To determine the pathways involved in CXCL16 secretion, we treated HUVECs with CXCL16 (100 ng/ml) and FR180204, SB202190, LY294002 or PX12, respectively, for 12 h. These inhibitors reversed the increase of CXCL16 secretion induced by CXCL16 peptide (Fig. 4E). In addition, we found that PX12 significantly reduced mRNA level of CXCL16 induced by CXCL16 peptide (Fig. 4F). These results indicated that CXCL16 regulates its expression by itself via ERK1/2, p38 and Akt pathways and HIF-1α regulation in HUVECs under normoxia.

To confirm the expression of CXCL16 via HIF-1α, we pre-treated HUVECs with PX12 or DMSO for 1 h, and then incubated HUVECs under hypoxia or normoxia for 6 h; notably we found that hypoxia increased the CXCL16 mRNA level that was previously inhibited by PX12 (Fig. 4G).

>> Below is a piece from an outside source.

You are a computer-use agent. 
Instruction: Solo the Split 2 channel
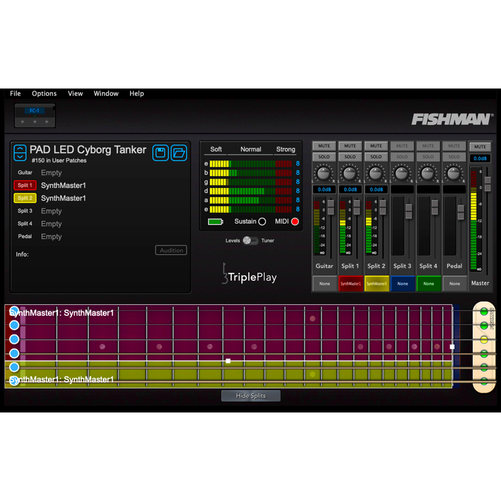376,157
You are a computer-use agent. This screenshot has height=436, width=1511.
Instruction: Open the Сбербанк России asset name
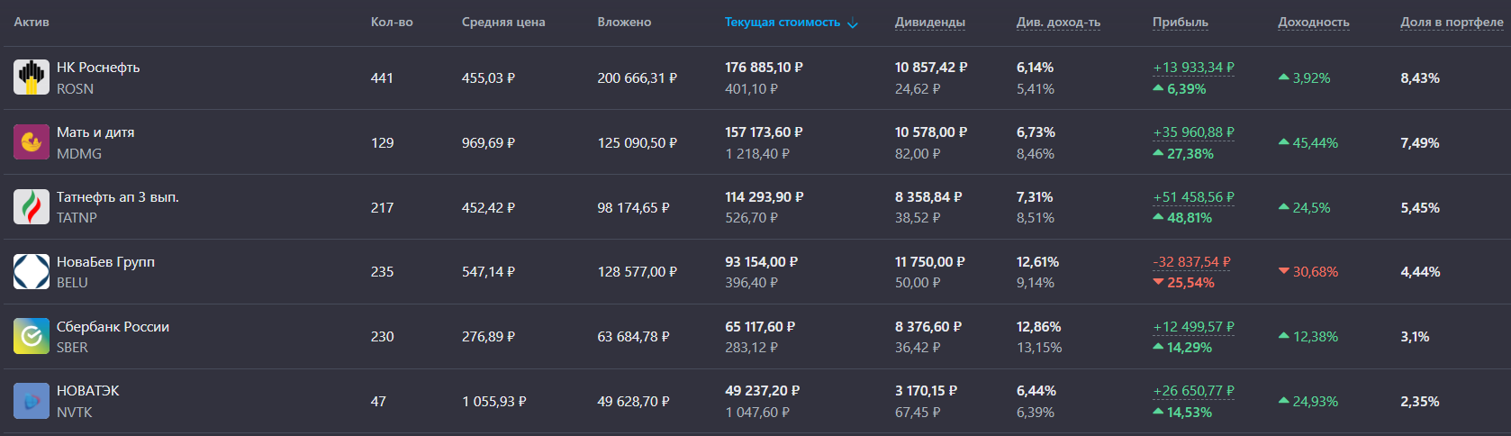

These findings suggested that CXCL16 induces HUVEC secretion under normoxia via activation of ERK, p38 and Akt signaling and involvement of HIF-1α.

As the secretion of VEGF is partially regulated by HIF-1α in endothelial cells (27,28), we examined the secretion of VEGF from HUVECs treated with CXCL16. The HUVECs were exposed to CXCL16 (100 ng/ml) for different time periods (0, 3, 6, 9, 12, 24 and 30 h), followed by the detection of VEGF in the supernatant. ELISA results showed that the amount of VEGF was significantly increased at 9 h, reaching its maximum during 12 h and normalized at 30 h of CXCL16 treatment (Fig. 5A). The data indicate that CXCL16 promotes HUVECs to secrete VEGF possibly by regulating HIF-1α expression.

We have found that CXCL16 can promote HUVECs to secrete VEGF, which can also promote tube formation. So we added CXCL16 100 ng/ml and, at the same time we added anti-VEGF antibody (R&D Systems) to verify whether the effect of CXCL16 on tube formation is due to VEGF secretion in HUVECs or due to some other reason. Notably, we found that the tube formation was reduced to a small extent (Fig. 5B and C). The data indicated that the effect of CXCL16 on tube formation was not due to VEGF secretion in HUVECs.